Objective: To systematically enhance the theranostic performance of the FAP-targeted ligand FAP2286 by rational chemical modification-introducing methoxy (MeO) and squaric acid (SA) substituents-followed by comparative ⁶⁸Ga/¹⁷⁷Lu radiolabeling and pre-clinical validation.

Methods: An integrated workflow combined in-silico (molecular docking, 100-ns GROMACS MD), in-vitro (IC₅₀, LogP, plasma-protein binding, radiochemical stability, cell uptake/release), and in-vivo (U87MG and HEK-293-FAP xenografts; micro-PET/CT, micro-SPECT/CT; biodistribution; single-dose ¹⁷⁷Lu-radiotherapy) evaluations.

Results: SA conjugation conferred the highest FAP affinity (docking score - 9.475 kcal mol^-1; IC₅₀ 2.94 ± 0.41 nM), greatest hydrophilicity (LogP -5.27 ± 0.06), and > 95 % radiochemical integrity after 48 h in serum. ⁶⁸Ga-FAP2286-SA achieved rapid tumor uptake (23.4 ± 2.1 %ID g^-1 at 4 h) with T/B = 78.0; ¹⁷⁷Lu-FAP2286-SA displayed sustained accumulation (23.5 ± 2.1 %ID g^-1 at 48 h) and T/B = 33.6. A single 37 MBq dose of ¹⁷⁷Lu-FAP2286-SA produced 186.0 % TGI (day 33) without overt hepatorenal or hematologic toxicity.

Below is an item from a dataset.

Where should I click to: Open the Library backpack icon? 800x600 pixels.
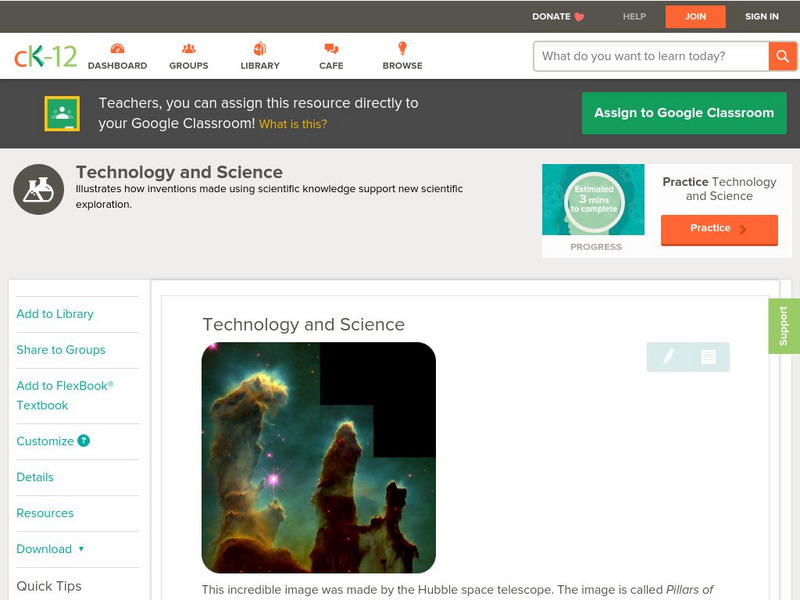tap(259, 47)
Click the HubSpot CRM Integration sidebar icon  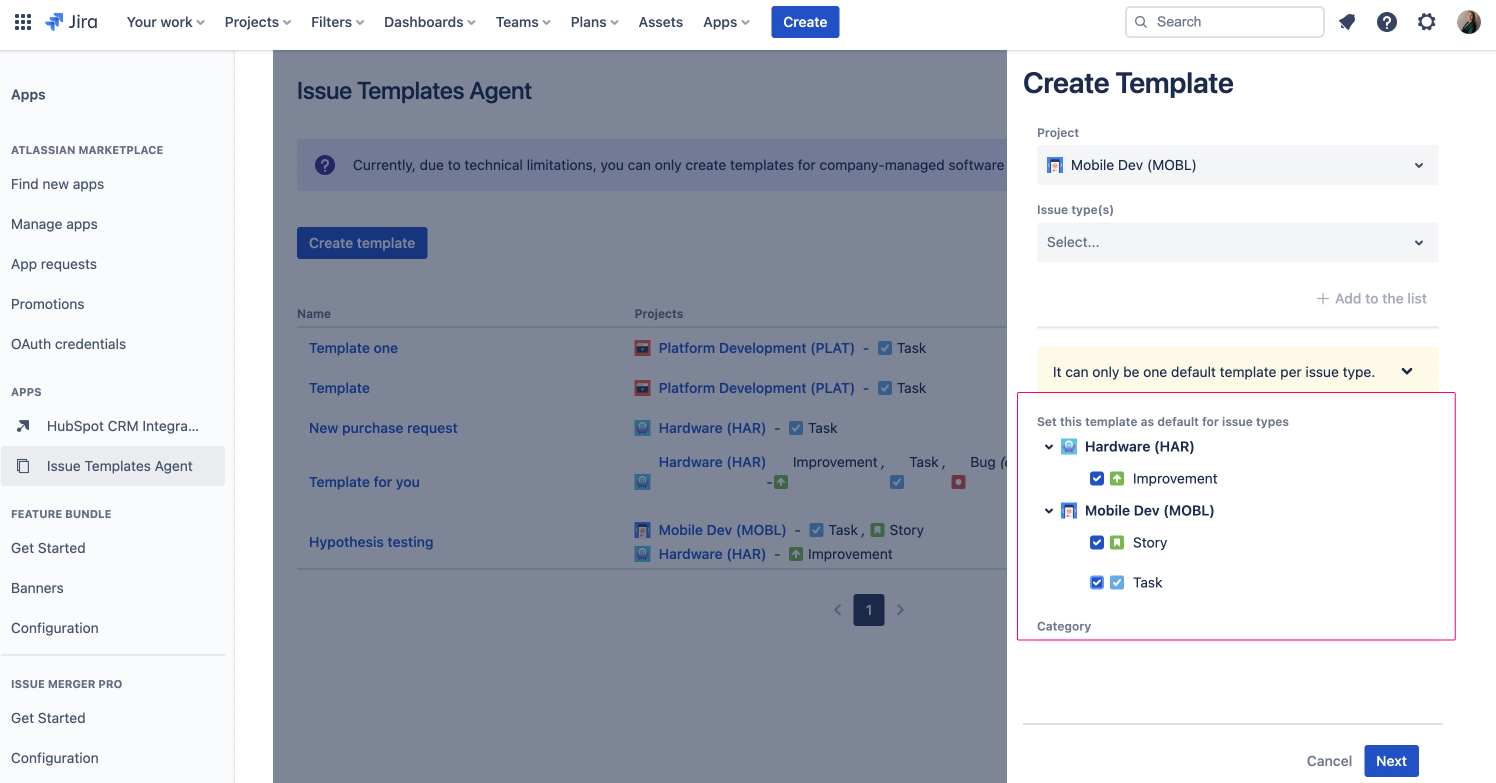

MeO substitution modestly reduced hepatic background yet significantly compromised tumor retention and therapeutic efficacy.

Conclusions: Squaric acid derivatization synergistically elevates affinity, hydrophilicity, and intratumoral residence while preserving safety, establishing ⁶⁸Ga/¹⁷⁷Lu-FAP2286-SA as a clinically translatable, next-generation theranostic pair for FAP-positive malignancies.

(68)Ga/(177)Lu theranostics; FAP2286; Fibroblast activation protein (FAP); Squaric acid pharmacophore; Tumor retention.